Defining Circle: Raising the Bar in Relationships
One general difference between the way a boy and a girl relate to the world is the greater weight a girl gives to relationships when she makes a life decision. This can be a significant strength, but can also hurt a girl when she surrounds herself with others who bring her down. It is important for a girl to recognize the power she gains or loses from her relationships. This activity provides a way to have a thoughtful conversation about which relationships in her circle elevate her, which bring her down, or both. It also helps her reflect on skills she needs to develop mutual, healthy relationships.
Don’t step in too early or too much as a girl explores the healthy and unhealthy qualities of her relationships. You may want to overprotect, interpret or “rescue” her from how she truly feels. Try to share using a 3:1 rule (for every 3 things she says, you say 1).
• Develop a deeper understanding of characteristics of unhealthy and healthy relationships and people in her life who fall into these lists
• Develop a fresh understanding of skills needed to end unhealthy relationships and build healthy ones
Do This Together:
1. Draw a line down the middle of a piece of paper. On one side write characteristics found in valuable and healthy relationships (i.e. fun, common interests, respect, you can say what you really think, you can disagree and still be friends).
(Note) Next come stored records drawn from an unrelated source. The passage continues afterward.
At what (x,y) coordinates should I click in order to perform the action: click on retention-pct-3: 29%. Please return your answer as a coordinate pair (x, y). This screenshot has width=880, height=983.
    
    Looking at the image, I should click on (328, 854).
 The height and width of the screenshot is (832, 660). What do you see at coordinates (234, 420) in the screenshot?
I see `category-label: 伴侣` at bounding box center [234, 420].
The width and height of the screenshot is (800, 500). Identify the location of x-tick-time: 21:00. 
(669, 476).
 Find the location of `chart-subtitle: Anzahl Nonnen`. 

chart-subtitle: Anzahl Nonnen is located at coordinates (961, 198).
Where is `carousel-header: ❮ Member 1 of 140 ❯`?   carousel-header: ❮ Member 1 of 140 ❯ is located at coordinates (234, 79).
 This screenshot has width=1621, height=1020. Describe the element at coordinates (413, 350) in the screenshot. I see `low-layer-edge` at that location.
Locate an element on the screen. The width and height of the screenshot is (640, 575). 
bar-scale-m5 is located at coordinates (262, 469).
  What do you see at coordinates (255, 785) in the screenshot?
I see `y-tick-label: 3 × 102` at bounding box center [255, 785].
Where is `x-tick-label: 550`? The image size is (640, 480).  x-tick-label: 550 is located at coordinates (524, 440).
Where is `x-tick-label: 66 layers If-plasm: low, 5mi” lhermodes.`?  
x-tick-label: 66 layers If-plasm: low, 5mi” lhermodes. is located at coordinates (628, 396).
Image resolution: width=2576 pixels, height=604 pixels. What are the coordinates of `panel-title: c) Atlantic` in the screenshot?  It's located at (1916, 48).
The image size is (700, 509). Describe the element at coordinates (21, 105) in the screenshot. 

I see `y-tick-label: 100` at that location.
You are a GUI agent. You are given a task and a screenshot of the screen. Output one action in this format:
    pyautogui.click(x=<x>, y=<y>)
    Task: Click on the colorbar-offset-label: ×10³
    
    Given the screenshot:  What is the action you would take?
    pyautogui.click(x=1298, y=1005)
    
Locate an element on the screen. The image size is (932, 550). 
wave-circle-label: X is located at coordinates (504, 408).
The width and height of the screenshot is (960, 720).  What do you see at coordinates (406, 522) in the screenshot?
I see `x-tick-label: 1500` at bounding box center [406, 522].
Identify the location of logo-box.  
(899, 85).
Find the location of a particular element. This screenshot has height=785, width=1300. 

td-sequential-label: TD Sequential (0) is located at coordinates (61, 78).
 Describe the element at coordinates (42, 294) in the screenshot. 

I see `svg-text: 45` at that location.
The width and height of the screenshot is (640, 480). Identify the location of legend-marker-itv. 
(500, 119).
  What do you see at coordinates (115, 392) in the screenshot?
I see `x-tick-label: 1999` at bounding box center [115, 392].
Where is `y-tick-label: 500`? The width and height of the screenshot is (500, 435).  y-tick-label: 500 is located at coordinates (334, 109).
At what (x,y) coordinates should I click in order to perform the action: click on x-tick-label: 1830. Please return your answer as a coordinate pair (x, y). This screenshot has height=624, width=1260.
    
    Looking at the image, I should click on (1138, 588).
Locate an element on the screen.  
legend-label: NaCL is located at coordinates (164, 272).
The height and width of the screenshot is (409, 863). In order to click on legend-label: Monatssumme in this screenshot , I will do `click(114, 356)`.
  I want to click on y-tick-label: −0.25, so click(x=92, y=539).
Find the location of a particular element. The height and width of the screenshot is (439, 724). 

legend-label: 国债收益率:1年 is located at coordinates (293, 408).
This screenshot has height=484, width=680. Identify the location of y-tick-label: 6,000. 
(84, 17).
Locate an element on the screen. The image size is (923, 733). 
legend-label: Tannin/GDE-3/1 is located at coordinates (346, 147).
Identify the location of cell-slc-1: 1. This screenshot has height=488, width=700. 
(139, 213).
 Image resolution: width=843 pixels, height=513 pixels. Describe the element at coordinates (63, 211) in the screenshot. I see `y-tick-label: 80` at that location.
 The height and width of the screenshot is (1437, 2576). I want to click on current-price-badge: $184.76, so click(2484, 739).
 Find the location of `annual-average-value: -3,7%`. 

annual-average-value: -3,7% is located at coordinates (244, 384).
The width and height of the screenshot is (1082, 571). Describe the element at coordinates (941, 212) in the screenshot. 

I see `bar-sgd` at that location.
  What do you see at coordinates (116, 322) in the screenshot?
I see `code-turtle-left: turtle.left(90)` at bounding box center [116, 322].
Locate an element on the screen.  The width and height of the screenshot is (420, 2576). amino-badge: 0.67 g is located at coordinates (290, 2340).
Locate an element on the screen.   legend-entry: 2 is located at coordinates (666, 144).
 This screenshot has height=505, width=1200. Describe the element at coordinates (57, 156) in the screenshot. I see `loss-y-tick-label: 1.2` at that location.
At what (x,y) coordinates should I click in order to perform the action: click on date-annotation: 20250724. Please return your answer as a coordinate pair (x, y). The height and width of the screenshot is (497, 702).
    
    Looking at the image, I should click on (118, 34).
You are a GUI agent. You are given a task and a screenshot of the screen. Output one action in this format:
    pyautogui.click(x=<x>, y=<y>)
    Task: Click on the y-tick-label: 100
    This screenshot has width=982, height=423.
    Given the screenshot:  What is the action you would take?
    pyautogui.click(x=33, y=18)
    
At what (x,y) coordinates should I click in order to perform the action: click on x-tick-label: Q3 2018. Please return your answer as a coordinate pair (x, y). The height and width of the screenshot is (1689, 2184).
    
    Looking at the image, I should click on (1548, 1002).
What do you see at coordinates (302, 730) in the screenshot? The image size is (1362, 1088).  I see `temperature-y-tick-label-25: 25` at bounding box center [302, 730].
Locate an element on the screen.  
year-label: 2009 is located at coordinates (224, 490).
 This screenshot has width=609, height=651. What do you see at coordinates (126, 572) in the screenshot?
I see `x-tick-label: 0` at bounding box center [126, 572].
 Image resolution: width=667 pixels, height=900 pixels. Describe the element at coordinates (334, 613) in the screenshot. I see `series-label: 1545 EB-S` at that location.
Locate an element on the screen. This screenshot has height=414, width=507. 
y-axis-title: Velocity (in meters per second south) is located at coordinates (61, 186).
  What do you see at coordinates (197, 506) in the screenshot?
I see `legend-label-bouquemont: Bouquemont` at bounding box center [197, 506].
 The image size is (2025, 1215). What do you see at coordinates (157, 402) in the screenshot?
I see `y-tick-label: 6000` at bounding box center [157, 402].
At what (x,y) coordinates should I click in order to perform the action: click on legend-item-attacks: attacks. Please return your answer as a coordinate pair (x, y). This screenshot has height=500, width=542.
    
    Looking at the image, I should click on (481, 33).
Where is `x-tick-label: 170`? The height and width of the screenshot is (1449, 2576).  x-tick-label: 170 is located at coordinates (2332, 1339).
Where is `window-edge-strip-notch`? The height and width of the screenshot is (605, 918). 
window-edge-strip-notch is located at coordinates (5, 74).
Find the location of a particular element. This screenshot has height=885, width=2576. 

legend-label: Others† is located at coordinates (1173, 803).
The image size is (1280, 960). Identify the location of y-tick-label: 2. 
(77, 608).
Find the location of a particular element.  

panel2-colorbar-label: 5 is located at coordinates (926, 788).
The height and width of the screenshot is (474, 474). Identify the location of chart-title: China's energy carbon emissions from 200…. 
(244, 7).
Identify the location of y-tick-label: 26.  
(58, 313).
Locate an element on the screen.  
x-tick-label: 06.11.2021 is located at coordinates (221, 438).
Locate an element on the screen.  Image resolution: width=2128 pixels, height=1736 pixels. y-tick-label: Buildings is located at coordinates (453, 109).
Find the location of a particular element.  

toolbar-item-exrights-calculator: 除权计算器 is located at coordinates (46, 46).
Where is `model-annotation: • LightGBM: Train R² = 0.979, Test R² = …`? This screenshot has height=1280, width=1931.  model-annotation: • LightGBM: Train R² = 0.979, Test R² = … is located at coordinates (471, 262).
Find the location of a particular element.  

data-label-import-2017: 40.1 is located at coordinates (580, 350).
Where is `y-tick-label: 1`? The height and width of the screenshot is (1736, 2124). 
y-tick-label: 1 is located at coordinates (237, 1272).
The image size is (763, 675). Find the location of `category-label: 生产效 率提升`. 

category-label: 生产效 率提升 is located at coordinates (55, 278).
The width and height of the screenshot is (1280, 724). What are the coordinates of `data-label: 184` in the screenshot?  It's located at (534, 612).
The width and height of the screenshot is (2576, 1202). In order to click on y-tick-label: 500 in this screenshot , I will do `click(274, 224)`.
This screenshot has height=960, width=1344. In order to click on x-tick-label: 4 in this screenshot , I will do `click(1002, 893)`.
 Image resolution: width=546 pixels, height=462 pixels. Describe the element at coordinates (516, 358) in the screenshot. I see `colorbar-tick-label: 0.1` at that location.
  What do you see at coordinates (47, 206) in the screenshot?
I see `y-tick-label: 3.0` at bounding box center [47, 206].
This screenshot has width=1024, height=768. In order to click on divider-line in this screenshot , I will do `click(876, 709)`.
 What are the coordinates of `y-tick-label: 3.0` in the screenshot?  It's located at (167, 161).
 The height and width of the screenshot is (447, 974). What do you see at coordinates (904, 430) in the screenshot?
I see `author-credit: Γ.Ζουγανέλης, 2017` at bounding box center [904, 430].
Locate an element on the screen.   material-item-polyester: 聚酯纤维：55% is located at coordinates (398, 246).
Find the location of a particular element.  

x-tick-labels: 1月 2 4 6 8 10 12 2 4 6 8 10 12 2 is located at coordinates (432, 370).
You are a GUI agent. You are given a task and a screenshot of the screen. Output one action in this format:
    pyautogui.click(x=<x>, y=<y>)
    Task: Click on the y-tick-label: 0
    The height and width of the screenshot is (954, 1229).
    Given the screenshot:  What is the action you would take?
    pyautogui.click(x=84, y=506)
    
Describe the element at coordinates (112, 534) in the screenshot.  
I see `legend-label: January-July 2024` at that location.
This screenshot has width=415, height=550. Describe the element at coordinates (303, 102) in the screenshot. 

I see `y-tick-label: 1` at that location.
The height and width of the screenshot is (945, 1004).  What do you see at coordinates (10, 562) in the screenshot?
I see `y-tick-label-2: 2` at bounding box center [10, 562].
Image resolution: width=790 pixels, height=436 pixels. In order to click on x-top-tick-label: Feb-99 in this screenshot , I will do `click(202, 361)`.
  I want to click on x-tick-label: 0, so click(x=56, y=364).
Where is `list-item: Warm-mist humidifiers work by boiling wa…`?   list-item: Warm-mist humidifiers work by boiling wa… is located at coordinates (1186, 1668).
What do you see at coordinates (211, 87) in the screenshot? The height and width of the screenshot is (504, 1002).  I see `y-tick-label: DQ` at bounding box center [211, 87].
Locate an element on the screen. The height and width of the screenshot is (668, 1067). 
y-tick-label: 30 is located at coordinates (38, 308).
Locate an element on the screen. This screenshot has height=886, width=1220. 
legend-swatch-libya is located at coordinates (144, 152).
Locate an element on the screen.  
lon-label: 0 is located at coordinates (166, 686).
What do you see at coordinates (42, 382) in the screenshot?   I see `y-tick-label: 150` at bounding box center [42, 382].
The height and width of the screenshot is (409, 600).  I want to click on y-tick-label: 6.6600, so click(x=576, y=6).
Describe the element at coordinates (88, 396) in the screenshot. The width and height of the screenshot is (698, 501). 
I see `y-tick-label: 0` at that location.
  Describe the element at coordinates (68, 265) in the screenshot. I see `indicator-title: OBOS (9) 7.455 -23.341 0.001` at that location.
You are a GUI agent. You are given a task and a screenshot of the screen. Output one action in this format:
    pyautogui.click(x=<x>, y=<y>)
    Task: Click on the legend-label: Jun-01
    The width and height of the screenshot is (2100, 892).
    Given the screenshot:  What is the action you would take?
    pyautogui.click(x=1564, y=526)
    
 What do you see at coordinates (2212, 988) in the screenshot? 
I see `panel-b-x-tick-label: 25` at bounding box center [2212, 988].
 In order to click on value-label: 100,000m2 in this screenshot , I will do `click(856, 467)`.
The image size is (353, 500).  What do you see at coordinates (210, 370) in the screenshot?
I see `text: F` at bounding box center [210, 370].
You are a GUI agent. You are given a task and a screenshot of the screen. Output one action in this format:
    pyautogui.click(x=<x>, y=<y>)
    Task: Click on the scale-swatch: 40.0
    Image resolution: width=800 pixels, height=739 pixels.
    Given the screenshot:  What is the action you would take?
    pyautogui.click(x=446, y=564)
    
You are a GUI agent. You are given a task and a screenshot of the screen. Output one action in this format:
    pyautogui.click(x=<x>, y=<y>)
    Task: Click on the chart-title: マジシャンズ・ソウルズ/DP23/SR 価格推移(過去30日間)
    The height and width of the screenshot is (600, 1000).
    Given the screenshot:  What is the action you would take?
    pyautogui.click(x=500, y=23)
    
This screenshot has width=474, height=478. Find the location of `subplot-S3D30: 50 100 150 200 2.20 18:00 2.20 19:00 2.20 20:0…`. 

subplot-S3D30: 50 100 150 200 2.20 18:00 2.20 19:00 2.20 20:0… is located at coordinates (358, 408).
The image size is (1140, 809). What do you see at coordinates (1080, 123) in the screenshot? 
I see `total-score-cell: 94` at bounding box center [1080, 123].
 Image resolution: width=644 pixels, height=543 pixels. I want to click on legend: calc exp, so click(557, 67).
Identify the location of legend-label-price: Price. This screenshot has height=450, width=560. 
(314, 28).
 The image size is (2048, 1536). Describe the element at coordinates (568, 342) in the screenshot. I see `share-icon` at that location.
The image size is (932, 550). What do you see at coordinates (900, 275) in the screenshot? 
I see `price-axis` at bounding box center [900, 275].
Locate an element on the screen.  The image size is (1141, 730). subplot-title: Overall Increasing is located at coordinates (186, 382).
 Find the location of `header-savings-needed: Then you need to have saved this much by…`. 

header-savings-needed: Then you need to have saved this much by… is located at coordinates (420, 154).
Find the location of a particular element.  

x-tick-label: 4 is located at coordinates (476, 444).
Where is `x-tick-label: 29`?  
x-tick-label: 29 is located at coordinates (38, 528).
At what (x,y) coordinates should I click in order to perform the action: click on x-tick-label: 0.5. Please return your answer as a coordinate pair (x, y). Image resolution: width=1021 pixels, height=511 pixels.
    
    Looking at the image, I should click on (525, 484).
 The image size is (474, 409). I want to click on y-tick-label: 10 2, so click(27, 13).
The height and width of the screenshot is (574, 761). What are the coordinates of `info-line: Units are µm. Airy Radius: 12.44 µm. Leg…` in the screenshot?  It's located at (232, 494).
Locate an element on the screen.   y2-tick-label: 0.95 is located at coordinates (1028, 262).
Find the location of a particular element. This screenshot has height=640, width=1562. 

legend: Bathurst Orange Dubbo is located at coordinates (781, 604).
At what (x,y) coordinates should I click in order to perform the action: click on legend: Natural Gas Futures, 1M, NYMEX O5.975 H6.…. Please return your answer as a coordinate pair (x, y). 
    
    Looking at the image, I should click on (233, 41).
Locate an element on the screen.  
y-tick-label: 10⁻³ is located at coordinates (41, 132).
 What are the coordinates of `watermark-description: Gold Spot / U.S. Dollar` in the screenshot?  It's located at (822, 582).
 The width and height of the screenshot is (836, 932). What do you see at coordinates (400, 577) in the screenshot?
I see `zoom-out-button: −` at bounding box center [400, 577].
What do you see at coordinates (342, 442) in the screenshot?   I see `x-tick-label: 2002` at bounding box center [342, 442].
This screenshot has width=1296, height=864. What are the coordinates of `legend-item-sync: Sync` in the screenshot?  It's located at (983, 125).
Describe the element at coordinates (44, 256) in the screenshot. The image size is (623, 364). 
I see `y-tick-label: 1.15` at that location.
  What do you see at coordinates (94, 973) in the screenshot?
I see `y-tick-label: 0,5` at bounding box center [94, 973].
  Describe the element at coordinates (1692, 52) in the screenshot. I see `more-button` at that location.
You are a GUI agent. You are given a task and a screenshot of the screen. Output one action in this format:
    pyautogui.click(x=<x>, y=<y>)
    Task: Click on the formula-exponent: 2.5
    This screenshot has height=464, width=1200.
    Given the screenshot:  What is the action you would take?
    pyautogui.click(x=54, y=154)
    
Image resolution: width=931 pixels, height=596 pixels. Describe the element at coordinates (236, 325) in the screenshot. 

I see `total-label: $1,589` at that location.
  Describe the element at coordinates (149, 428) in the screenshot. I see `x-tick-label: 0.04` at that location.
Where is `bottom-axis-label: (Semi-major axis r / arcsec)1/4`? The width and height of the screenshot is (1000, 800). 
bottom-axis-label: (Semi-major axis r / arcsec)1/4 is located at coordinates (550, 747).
On the other side write characteristics found in invaluable and unhealthy relationships (i.e. 'I never feel good when I hang out with them, they are mean to me, etc.).
2. Explore the differences in the lists. Have her write down three people in her life that fall into one list, the other or both. Ask her: How does she feel when she spends time with various people she's listed? Why does she spend time with people that are on the 'unhealthy' lists? What is at risk if she cuts off an unhealthy relationship? This can be complex, for example it could be someone that she doesn’t feel she has a choice about (i.e. on her team at school, in her family).
3. Explore the idea of expecting more from relationships. Ask her: What are the skills she brings to relationships? How could she use these skills to strengthen the relationships she likes or better negotiate the ones that she struggles in?
4. Now read Power Circle and the skills that it takes to build it. Ask her this closing question: What is a skill she needs to develop related to this power? Who can help her?